On Mon, Jun 1, 2015 at 5:38 PM, David Kellogg <dkellogg60@gmail.com> wrote:

> The other day I was listening to Gounod's "Romeo et Juliette". It's the
> wedding night, and they got to bed. Because they have no alarm clock, they
> must listen carefully for the sound of the lark, else Romeo will be
> captured by the guards of Verona and hanged.
> Romeo is sleeping with one ear open, and he is the first to awake. Romeo
> hears a bird and tells Juliette, and Juliette replies:
> Non, ce n'est pas le jour.
> Ce n'est pas l'allouette.
> Dont le chant a frappe
> Ton orielle inquiete
> (No, it is not the day
> That is not the lark
> Whose song has struck
> Your sleepless ear)
> But of course the song persists. Juliette reassures him:
> C'est le doux rossignol
> Confidant d'amour!
> (It's the sweet nightengale
> The confidant of love!)
> And Romeo decides, for probably just for the sake of being able to reverse
> roles and sing the song himself, that he will go along with Juliette's idea
> and go back to sleep. So then Juliette hears the sound and realizes that
> you must leave, helas! And Romeo sings, "Non, ce n'est pas le jour...."
> All of which reminded me of the crucial fact that in the sixteenth century
> they did not yet have alarm clocks. But when you hear the woodwinds come in
> precisely at 1:47:35, what you hear, if you are a modern listener, is an
> electric alarm clock.
> Now of course, in Gounod's time they no more had electric alarm clocks than
> in Shakespeare's. But such is the ideological footprint of artifacts;  they
> heard the sound of the woodwinds as that of a nightengale, and we hear it
> as battery powered alarm clock.  Or is it the other way around, and the
> alarm is designed  to mimick a lark?
> Last night we were working on ways of teaching vocabulary which are
> GENERALIZABLE. It is of course the case, as Vygotsky points out, that
> MEANINGS can be related easily to each other, in one way (hierarchically)
> when we teach scientific concepts and in another (sensually,
> experientially) when we are not. It's also true that the WORDINGS are
> related easily toe ach other, as nouns and verbs, as participants and
> processes, and as circumstances. But what kids want are to be able to match
> the soundings and the imagery. In most languages this seems arbitrary and
> so vocabulary seems a piecemeal affair.
> It isn't. As Vygotsky points out, when you go back in time, you find that
> there are (at least) three kinds of associative links which must help the
> young vocabulary learner. We had the following list of Canadian animals to
> teach brought in by a hakweon teacher from Canada:
> moose, goose, badger, beaver, eagle, porcupine
> With "moose" and "goose' the link is sounding--try bellowing the first like
> a moose, and hooting the second like a goose. With "badger" and "beaver"

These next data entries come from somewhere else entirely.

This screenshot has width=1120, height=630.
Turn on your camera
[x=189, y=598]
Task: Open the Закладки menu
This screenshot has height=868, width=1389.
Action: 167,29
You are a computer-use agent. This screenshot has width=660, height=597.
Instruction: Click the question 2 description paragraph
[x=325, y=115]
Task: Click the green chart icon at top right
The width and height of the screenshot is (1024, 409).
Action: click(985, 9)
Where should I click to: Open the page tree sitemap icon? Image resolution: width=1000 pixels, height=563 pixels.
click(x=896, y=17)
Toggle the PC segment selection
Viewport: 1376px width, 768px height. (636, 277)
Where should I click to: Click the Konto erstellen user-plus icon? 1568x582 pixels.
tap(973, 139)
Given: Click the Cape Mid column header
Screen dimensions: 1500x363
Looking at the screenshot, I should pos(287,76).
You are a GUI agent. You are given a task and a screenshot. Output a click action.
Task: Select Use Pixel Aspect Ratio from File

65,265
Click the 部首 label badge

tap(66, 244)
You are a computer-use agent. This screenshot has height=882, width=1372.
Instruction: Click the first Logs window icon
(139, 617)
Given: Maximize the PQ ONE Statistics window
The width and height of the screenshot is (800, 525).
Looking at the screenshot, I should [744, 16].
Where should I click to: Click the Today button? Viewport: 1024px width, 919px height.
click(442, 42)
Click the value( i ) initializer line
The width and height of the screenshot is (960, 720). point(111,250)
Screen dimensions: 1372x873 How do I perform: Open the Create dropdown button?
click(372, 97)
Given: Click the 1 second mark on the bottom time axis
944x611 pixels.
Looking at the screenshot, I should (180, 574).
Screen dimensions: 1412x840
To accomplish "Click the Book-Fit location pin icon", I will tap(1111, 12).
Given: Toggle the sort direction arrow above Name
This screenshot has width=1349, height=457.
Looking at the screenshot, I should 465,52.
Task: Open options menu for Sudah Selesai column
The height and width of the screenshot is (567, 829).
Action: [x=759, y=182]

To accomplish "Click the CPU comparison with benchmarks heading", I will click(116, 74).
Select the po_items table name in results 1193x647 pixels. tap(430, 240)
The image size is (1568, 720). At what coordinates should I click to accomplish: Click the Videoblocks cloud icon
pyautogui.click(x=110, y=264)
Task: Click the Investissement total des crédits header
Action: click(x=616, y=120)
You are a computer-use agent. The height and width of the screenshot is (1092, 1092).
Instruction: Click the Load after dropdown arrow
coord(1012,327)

> the link is wording--badgers badger grubs and bother birds, while beavers
> are always beavering around with dams and nests. Eagle somehow alliterates
> with "eye" and "spy", and "porcupine" suggests a piney, spiney,
> pineapple-pig.
> Of course, none of these are concepts. All are forms of complex. But all of
> them are the ideological footprint, the long shadow, cast by an artefact
> down through history.
> If you want to hear the lark, you will have to wait to the end of the
> opera, where it takes on another meaning. As everybody knows, Romeo dies
> before Juliet awakes. But in Gounod's version, he drinks the poison, she
> awakes, and they are once again joyful in each other's arms, until he
> remembers the poison (a minor detail!) and dies singing...you guessed
> it...2:31:00.
> "No, it is not the day
> That is not the lark...
> It's the sweet nightengale
> The confidant of love!"
> Of course it's absurd (although not quite as absurd as the moment that poor
> Rolando Villazon has to wipe the sweat off the end of his nose before he
> kisses Nina Machaidze). But it's also somewhat terrifying, as a raw
> demonstrating of the ideological footprint of artworks. A single sound has
> the power to be a bird in one century, a piccolo in another, and a digital
> alarm clock in our own. Artifacts cast a long shadow, even at night.